Randomized Nyström approximation of non-negative self-adjoint operators
David Persson, Nicolas Boullé, Daniel Kressner
TL;DR
This work develops an infinite-dimensional Nyström approximation for non-negative self-adjoint trace-class operators, extending the finite-dimensional Nyström and recent operator-SVD frameworks to Hilbert spaces. The authors replace standard Gaussian sketches with Gaussian-process-based draws to create infinite-dimensional random features, derive structural and probabilistic bounds in operator, trace, and Hilbert–Schmidt norms, and establish a continuity argument to transfer finite-dimensional results to the infinite-dimensional setting. They also provide improved bounds for the infinite-dimensional randomized SVD and validate the approach via numerical experiments on Gaussian-process kernels and Bayesian inverse problems.
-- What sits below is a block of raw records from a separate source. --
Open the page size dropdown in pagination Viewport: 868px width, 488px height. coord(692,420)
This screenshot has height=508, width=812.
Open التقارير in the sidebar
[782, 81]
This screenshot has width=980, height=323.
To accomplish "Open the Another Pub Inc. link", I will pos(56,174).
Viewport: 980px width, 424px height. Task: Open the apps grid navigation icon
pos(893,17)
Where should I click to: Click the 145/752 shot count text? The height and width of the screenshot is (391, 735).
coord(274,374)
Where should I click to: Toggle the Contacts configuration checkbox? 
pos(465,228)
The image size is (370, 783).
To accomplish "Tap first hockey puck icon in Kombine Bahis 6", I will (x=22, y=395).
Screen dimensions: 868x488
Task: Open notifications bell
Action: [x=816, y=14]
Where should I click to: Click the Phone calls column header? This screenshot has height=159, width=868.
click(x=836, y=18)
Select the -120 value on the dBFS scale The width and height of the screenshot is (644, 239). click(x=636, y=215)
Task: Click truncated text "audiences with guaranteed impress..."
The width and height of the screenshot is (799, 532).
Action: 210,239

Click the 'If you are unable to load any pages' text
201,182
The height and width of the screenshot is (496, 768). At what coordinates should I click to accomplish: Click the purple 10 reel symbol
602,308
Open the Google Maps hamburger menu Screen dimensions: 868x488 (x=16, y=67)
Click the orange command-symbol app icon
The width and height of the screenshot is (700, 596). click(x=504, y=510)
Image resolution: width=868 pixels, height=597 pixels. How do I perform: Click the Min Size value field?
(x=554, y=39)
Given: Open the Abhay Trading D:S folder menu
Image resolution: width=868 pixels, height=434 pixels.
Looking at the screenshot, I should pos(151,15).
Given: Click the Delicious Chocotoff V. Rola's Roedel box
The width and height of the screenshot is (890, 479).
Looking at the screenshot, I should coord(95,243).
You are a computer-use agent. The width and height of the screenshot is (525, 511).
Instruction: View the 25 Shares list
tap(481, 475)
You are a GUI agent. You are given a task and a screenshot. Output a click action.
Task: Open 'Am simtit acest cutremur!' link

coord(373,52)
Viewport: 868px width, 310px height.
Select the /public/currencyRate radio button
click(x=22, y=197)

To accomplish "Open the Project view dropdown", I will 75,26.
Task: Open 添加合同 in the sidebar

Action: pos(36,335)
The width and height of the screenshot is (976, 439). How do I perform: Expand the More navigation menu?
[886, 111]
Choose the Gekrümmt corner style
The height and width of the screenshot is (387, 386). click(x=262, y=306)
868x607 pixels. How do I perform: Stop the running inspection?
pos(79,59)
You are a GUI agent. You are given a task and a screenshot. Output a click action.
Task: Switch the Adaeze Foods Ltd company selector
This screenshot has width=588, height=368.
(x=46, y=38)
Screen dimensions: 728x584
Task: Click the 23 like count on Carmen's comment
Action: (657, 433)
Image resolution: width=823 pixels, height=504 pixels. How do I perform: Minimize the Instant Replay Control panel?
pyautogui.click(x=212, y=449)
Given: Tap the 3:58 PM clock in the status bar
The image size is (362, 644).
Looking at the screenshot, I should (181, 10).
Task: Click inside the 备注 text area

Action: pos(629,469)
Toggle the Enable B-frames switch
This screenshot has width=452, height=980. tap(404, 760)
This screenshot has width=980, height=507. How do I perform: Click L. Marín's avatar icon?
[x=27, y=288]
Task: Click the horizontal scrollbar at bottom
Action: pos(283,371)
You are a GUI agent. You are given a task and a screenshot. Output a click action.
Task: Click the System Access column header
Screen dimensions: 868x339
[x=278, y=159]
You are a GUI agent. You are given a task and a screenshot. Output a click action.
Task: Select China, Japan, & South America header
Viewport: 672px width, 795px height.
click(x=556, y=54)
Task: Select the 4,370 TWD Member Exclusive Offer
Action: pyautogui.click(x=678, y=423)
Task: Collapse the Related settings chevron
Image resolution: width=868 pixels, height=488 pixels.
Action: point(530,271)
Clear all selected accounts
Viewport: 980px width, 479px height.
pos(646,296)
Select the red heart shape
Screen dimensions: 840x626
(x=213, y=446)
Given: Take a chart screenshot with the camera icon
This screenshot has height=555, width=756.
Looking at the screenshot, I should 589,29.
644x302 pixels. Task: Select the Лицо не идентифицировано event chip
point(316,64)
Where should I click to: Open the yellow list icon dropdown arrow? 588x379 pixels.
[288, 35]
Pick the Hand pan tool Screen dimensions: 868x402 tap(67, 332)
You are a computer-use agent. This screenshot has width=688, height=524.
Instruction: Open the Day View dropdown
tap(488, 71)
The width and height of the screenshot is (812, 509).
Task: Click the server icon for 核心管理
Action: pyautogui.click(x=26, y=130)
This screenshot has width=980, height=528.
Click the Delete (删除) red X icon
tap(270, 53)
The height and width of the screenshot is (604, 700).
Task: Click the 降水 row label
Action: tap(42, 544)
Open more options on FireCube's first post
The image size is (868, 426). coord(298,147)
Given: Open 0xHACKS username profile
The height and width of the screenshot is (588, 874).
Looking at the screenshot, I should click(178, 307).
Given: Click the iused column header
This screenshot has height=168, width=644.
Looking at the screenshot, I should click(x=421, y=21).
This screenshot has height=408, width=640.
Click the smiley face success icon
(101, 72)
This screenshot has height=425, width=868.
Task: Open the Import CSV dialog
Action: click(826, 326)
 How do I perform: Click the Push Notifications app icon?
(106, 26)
The results enable efficient low-rank approximations of integral operators and offer practical tools for GP sampling and operator learning in scientific computing.
Abstract
The randomized singular value decomposition (SVD) has become a popular approach to computing cheap, yet accurate, low-rank approximations to matrices due to its efficiency and strong theoretical guarantees. Recent work by Boullé and Townsend (FoCM, 2023) presents an infinite-dimensional analog of the randomized SVD to approximate Hilbert-Schmidt operators. However, many applications involve computing low-rank approximations to symmetric positive semi-definite matrices. In this setting, it is well-established that the randomized Nyström approximation is usually preferred over the randomized SVD. This paper explores an infinite-dimensional analog of the Nyström approximation to compute low-rank approximations to non-negative self-adjoint trace-class operators. We present an analysis of the method and, along the way, improve the existing infinite-dimensional bounds for the randomized SVD. Our analysis yields bounds on the expected value and tail bounds for the Nyström approximation error in the operator, trace, and Hilbert-Schmidt norms. Numerical experiments on integral operators arising from Gaussian process sampling and Bayesian inverse problems are used to validate the proposed infinite-dimensional Nyström algorithm.